Eagler: mikos ego at it again ... you go clone king Ego? Cloning? What the heck are you talking about?
funkedup: Miko in your specific example of the soldier, I think bringing a child into the world without two parents is wrong because it quite clearly hurts the child's development. I agree - it would have been much better to let the guy raise his children for 20 years and only go to the boot camp at frisky middle age of 48.
Unfortunately some occupations coincide with the time when a person is most fertile and most importantly alive. Time works against us in that respect.
If we deny a person a stake in the future, what incentive does he have to sacrifice for it? What right do we have to ask him to?
I mean it is good if he subscribes to collectivist ideology that he must sacrifice himself for other people's children and is content with that but what if he doesn't?
Dying for someone else's interests is pretty bad - meybe evem worse than raising a loved child by singe parents and grandparents.
How about them, by the way - raising a (sigle?) child and having him die with no hope for grandchildren, no chance to adopt (who would let them at their age?), no hope, no future?
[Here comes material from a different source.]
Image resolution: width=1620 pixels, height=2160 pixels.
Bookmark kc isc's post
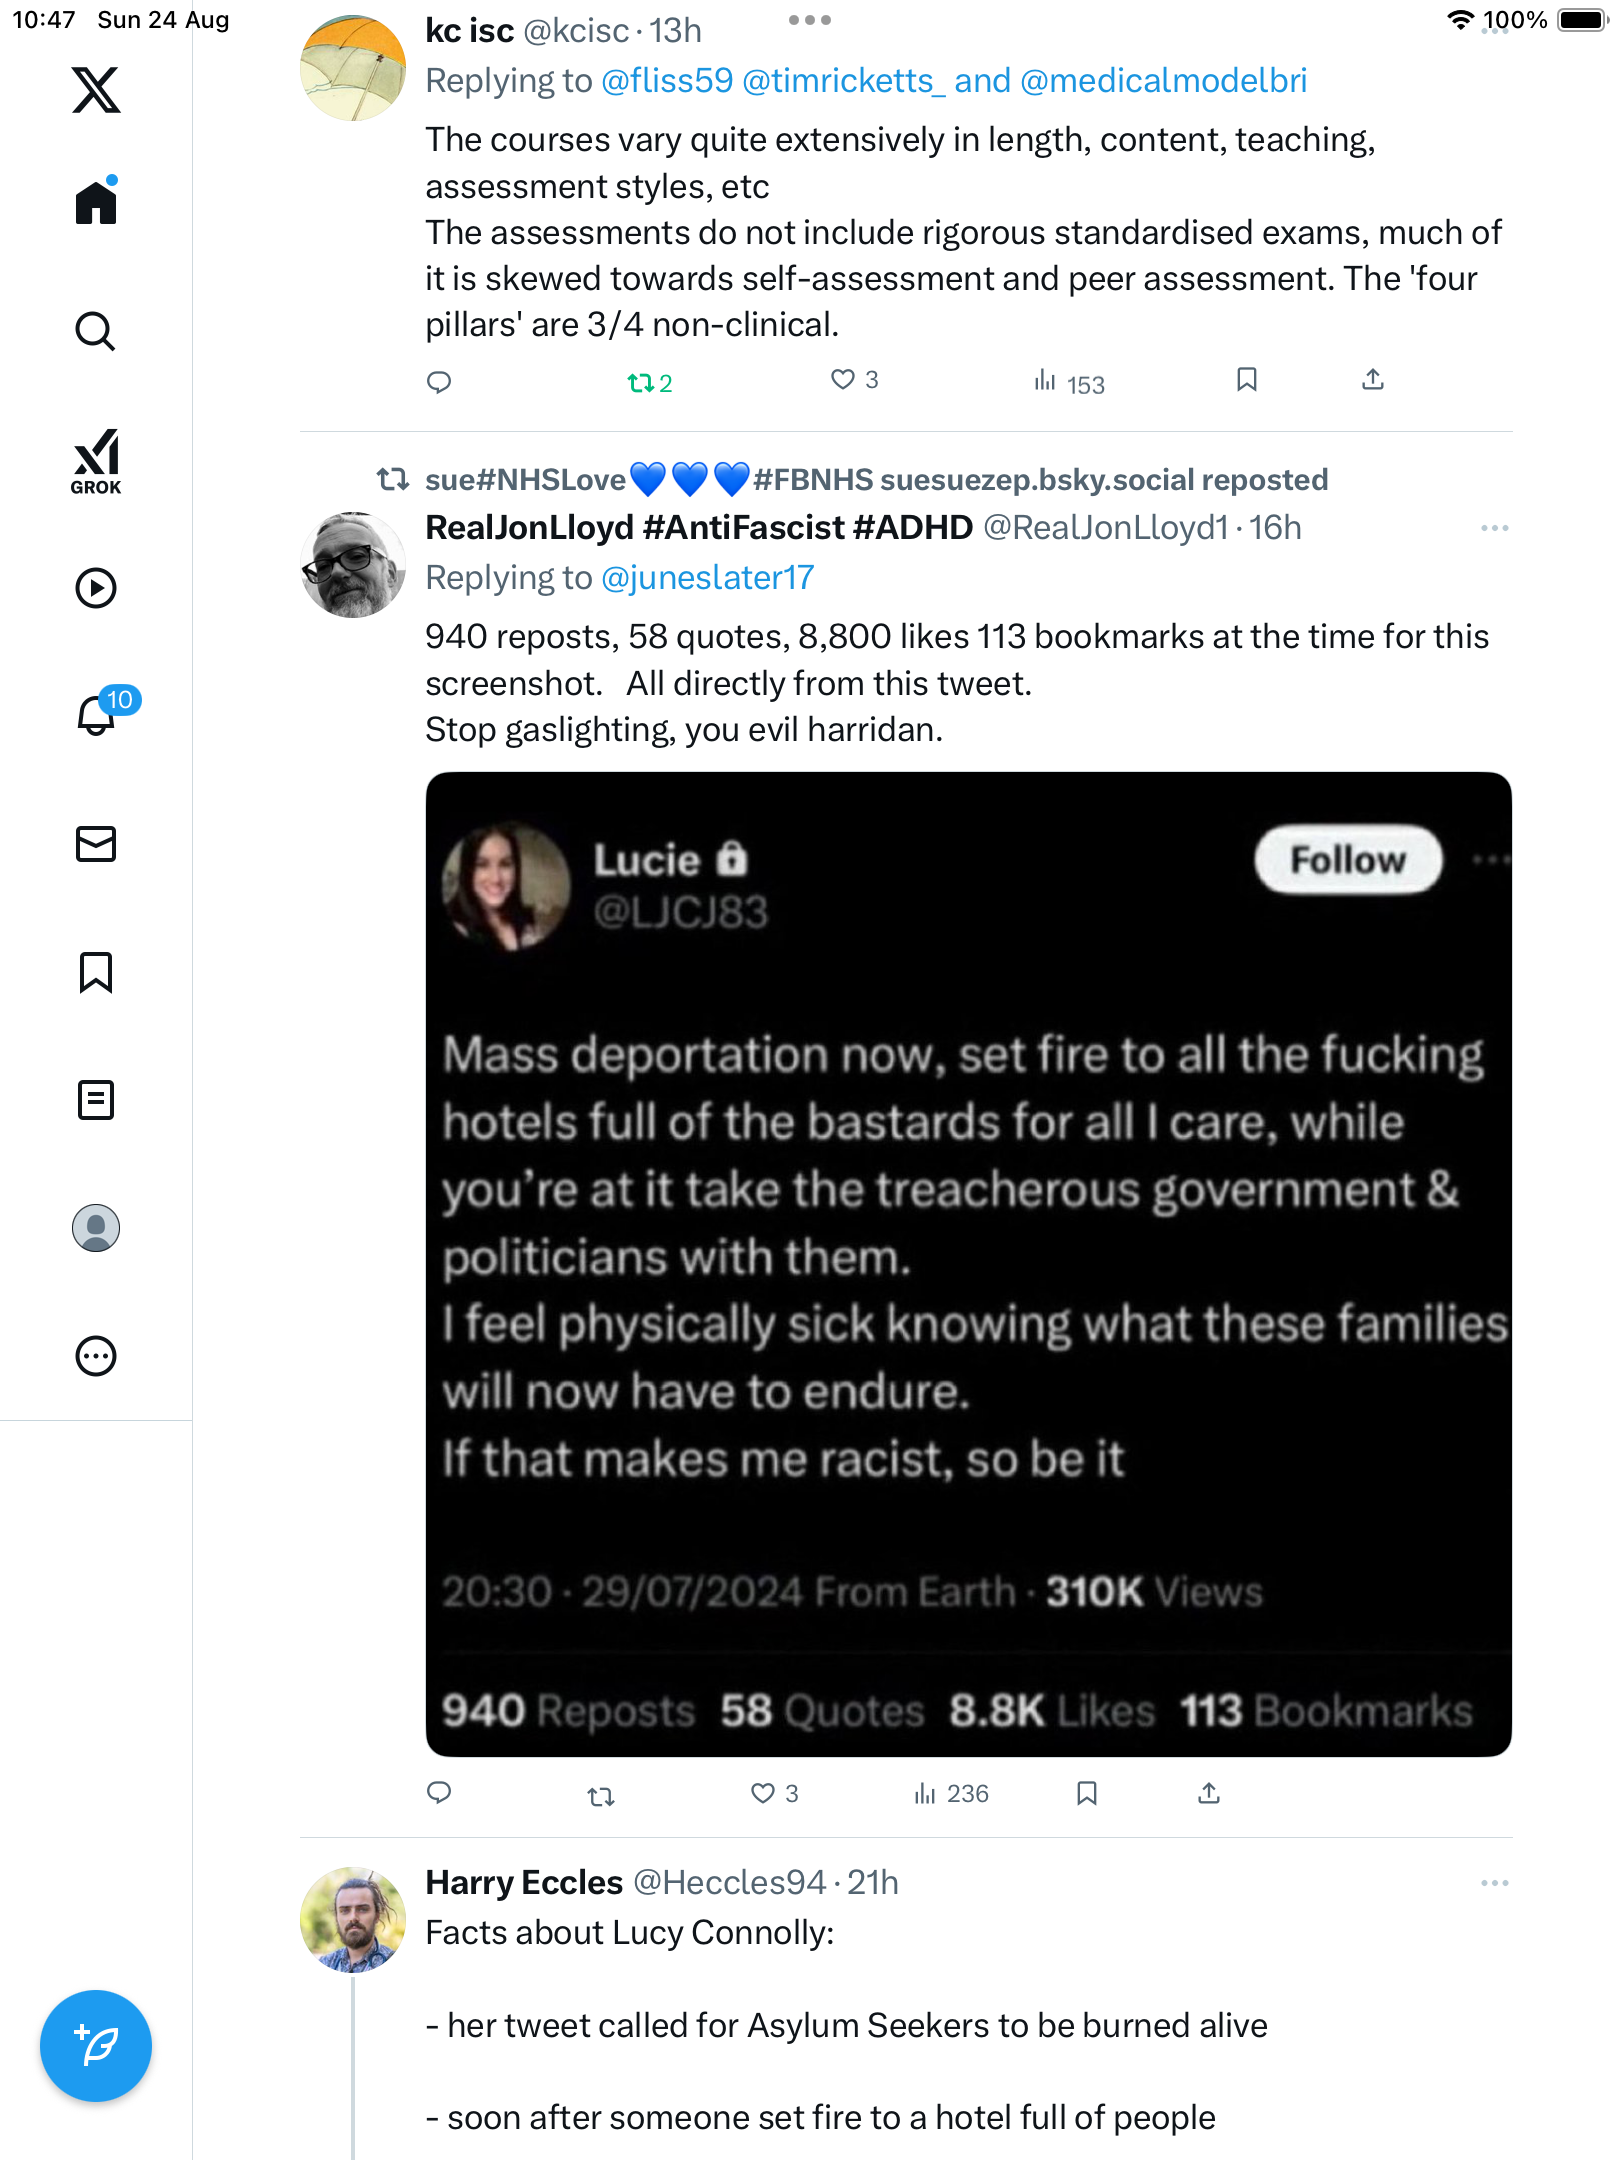tap(1246, 380)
My grandfather spent five years in Stalin's camps and was released just in time to go die in WWII. He had seen my father for very short time - months, and did not raise him at all. Millions of children were orphaned in similar way and grew up OK. Would you really have wished that they have not been born?
Oh, yeah - my grandmother lost her health working 20-hour shifts on a munition factory during the war (Siberia, -40 degrees, roof but no walls, etc.) and did not have more children even though she was lucky to remarry - despite a severe shortage of men. An ability to have a child would certainly come in handy if such technology were available.
In general, I think it's wasteful of society's resources to spend zillions of dollars so somebody can have the superficial warm and fuzzy feeling that their child came from their genetic material. Who said I want "society" to contribute? A soldier's life sacrificed in the line of duty is certainly worth a few hundred thousand dollars, so the state can provide life insurance for him or private charity if teh state is too cheap.
For everybody else the creation and storage of embryos is a personal expence and not that large - few thousands for conception and few hundreds a year for storage.
Cost of raising them may be covered covered by a dead spouse's privately-bought life insurance - or wages of both spouses if one of them got infertile.
I am talking of course about the situation in a free society. In a communist society where every expence comes out of "society's resources" rather than private ones, your financial considerations are completely appropriate but are probably irrelevant - unless you get to be the top dog.
Same goes for the "benefit of society". We are not legally required to live for the benefit of society so far and as long as one does not claim society's funds for that, what's the problem?
If adoption is too difficult, then we need to fix that. I've never heard a politician running on that issue. Usually people desperate to have children do not have time or inclination for political games. It's not like politically anyone is against it. It's just the actual process of dealing with bureaucracy that is impassable.
Anyway, many people consider life not limited to one body but mor like a process in action. They do not believe that life ends with the ceasing of function of a particular body but carries on through the descendants.
Nobody has to share or subcidise their beliefs but doing anything to deny them that choice would be religious prosecution.